— start Supplied records —

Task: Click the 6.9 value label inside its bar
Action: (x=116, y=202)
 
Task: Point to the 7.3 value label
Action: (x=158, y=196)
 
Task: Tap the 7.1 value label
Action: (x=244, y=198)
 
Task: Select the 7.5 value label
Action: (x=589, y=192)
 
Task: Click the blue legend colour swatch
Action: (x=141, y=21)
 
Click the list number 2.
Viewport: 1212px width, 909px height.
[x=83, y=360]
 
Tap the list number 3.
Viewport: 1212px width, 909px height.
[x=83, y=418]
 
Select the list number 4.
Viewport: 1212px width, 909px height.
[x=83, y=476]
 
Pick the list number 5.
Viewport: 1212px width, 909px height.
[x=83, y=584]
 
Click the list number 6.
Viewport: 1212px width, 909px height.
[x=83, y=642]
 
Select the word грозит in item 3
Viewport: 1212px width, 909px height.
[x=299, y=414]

— end Supplied records —
— start Supplied records —

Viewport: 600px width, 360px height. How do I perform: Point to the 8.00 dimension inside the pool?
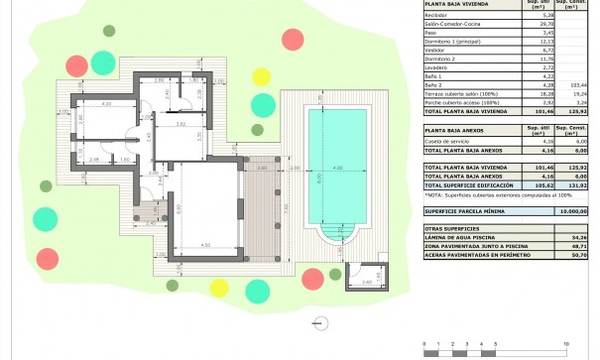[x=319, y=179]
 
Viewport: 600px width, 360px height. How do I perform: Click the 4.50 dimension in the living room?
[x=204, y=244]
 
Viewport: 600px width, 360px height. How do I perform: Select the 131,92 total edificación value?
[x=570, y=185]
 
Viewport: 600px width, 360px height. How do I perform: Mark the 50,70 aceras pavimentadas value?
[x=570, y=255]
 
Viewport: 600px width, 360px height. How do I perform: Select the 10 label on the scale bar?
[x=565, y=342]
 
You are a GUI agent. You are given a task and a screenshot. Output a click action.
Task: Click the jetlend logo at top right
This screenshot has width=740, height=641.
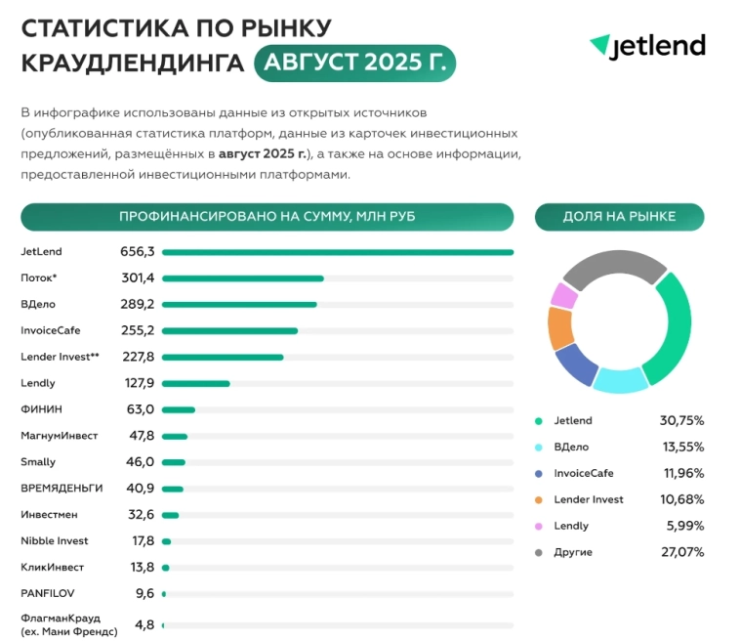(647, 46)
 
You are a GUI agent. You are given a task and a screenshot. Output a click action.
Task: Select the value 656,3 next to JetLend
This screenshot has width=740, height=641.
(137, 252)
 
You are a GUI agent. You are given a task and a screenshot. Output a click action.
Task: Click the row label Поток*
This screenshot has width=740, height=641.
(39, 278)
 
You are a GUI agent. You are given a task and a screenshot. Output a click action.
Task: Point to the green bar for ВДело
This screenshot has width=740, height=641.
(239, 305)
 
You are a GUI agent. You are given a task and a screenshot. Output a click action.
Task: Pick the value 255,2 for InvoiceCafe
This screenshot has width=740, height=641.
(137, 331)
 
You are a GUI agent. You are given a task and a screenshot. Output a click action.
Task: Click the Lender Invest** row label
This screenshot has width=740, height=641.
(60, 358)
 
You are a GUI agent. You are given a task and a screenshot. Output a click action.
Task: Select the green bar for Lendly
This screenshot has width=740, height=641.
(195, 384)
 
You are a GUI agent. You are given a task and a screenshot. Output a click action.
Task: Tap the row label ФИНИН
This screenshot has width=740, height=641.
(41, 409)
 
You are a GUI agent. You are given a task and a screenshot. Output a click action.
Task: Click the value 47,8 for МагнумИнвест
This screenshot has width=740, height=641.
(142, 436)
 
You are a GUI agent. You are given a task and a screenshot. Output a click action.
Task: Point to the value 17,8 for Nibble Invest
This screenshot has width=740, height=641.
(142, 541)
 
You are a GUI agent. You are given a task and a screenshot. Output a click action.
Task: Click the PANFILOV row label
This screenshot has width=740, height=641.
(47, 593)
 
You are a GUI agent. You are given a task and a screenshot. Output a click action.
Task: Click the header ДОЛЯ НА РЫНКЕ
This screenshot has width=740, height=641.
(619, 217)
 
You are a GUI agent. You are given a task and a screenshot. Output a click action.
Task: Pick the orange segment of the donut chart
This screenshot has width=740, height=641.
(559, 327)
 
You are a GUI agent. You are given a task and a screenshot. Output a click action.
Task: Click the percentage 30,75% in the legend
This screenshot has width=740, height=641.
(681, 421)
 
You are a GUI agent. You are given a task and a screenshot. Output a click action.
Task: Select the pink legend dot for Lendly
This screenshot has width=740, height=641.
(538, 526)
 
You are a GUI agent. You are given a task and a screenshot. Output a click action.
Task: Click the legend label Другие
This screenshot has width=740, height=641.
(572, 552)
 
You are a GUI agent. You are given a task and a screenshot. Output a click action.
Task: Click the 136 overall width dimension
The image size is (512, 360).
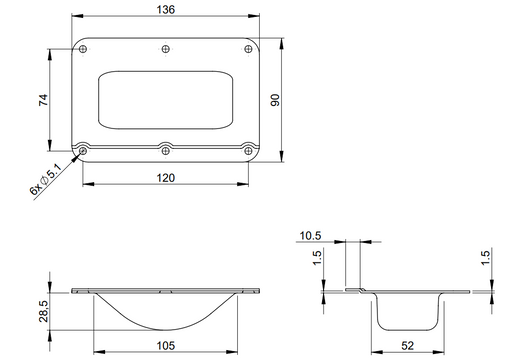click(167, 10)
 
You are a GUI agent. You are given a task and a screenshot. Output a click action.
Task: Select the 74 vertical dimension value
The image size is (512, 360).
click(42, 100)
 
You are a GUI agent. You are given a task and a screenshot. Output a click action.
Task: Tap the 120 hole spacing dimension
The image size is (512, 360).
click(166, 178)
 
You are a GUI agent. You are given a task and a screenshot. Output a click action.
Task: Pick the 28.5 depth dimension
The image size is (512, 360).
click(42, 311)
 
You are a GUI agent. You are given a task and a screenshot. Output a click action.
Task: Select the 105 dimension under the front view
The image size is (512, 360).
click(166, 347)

— end Supplied records —
— start Supplied records —

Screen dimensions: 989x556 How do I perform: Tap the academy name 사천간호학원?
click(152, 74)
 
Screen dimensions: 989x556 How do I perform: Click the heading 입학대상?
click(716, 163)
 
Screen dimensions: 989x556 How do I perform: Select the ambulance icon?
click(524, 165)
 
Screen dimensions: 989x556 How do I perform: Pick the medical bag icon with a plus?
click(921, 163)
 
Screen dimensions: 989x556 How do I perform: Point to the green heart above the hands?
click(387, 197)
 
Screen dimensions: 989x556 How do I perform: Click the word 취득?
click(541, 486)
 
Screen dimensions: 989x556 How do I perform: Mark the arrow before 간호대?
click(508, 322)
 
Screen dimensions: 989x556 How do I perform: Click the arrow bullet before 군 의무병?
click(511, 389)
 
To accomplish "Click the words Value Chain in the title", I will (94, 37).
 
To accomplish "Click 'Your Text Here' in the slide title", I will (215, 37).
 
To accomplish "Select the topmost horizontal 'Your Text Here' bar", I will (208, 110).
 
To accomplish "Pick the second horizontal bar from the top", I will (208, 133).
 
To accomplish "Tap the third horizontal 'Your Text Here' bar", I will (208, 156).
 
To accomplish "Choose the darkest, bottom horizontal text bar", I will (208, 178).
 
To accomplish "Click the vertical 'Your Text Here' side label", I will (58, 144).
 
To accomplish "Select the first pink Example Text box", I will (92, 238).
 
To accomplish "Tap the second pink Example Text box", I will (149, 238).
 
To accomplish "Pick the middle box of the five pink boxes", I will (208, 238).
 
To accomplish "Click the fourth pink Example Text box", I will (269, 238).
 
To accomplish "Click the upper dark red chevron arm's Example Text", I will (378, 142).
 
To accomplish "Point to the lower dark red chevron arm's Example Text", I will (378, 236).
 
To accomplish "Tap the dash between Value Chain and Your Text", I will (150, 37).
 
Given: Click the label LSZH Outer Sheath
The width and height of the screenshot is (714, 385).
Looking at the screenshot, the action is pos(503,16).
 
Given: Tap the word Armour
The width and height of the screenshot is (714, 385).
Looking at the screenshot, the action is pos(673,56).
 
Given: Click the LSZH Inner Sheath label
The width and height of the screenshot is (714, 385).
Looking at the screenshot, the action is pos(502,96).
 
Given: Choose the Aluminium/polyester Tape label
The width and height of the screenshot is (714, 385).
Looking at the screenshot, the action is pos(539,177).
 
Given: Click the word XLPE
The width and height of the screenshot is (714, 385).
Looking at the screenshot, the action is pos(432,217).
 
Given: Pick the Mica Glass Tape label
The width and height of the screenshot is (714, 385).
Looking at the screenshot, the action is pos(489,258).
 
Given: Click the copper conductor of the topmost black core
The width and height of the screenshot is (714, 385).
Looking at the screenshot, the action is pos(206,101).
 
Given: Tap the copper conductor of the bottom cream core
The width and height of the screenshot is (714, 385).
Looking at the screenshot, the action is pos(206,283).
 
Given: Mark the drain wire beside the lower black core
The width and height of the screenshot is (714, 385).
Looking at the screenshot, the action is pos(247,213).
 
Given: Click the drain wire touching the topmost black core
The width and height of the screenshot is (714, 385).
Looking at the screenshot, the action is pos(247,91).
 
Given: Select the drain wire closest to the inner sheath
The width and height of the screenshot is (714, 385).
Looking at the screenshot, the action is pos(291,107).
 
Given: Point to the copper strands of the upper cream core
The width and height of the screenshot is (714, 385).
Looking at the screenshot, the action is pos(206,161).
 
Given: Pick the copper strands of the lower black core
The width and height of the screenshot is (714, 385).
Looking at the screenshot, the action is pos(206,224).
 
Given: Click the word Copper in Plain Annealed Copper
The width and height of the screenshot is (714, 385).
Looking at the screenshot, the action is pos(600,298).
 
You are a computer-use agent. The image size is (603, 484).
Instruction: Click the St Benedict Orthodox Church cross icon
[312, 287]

— end Supplied records —

## Your task:
Extract every line of the listing above that contains the word "Example", and copy each one without changes.

## Exercise solution:
To accomplish "Select the first pink Example Text box", I will (92, 238).
To accomplish "Tap the second pink Example Text box", I will (149, 238).
To accomplish "Click the fourth pink Example Text box", I will (269, 238).
To accomplish "Click the upper dark red chevron arm's Example Text", I will (378, 142).
To accomplish "Point to the lower dark red chevron arm's Example Text", I will (378, 236).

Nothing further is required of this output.